4.ミュージカルの歌手/俳優

 
 ミス・サイゴンやレ・ミゼラブルのような音楽が特に重要視されるミュージカルでは、出演者は、特に歌がうまい人達が選ばれています。あまり科白のないアンサンブルの人でも、とても歌うまいです。実際、音大で声楽を学んでからミュージカルの道に入った人とか、元劇団四季の人とか、実力のある人がそろっています。

  ミュージカルの歌い方というのは、普通の歌の歌い方と少し違い、より感情をこめた歌い方、演技をしながら歌うこと、そして声量等が必要です。歌手として成功している人が、突然、ミュージカルに出演することになってもうまく歌えません。多くのことを学ぶ必要があります。

 一般に言って、シンガーソングライターと呼ばれている歌手は、ある程度以上の歌唱レベルにならない人が多いです。というより、自分の世界を十分表現できるだけの歌唱力があれば良く、それ以上のものは求められません。自分に歌えない歌とか自分に合わない歌、わざわざ作りません。歌唱技術を磨く暇があったら、良い曲を作り出すことに時間を使うでしょう。それは正しいことです。
  ミュージカルの場合、自分の音域に合わないとか歌いにくいからといって、曲を変えてもらう訳にはいきません。無理にでも歌いこなす必要があります。

 また、ソロコンサートの場合は、観客は普通、その歌手が嫌いだということはないので、甘い目で見てくれますが、舞台の場合、自分に興味がない、さらにはその歌手/役者を嫌いな観客の前で歌を歌わなければならないことさえあります。どうしても、観客の目が厳しくなります。また、舞台は一回きりのものなので、歌いそこなったら、劇全体を壊してしまう可能性があります。

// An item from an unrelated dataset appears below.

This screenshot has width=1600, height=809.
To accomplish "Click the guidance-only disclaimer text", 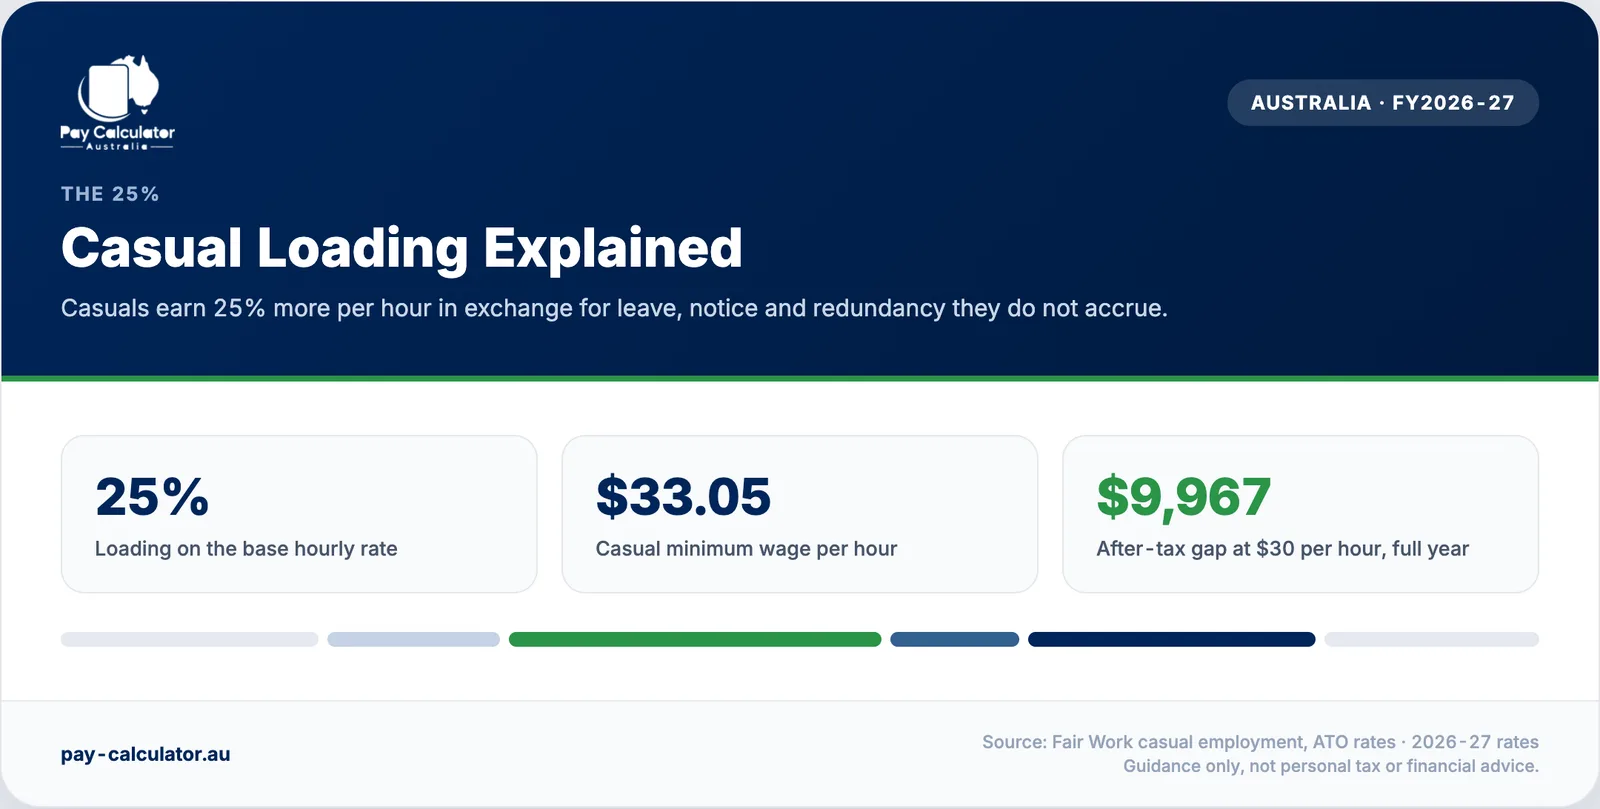I will tap(1331, 766).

 さらに、ミス・サイゴンやレ・ミゼラブルのような著名な作品では、出演枠が限られているので、厳しい競争の世界です。出演者は、うまくなるしか、生き残る道はありません。オーディションを受けに来た人は、音大で声楽を学んでからミュージカルの道に入った人とか、元劇団四季の人とか実力者がいっぱいいます。その中で、主要な役を勝ち取るのは並大抵のことではありません。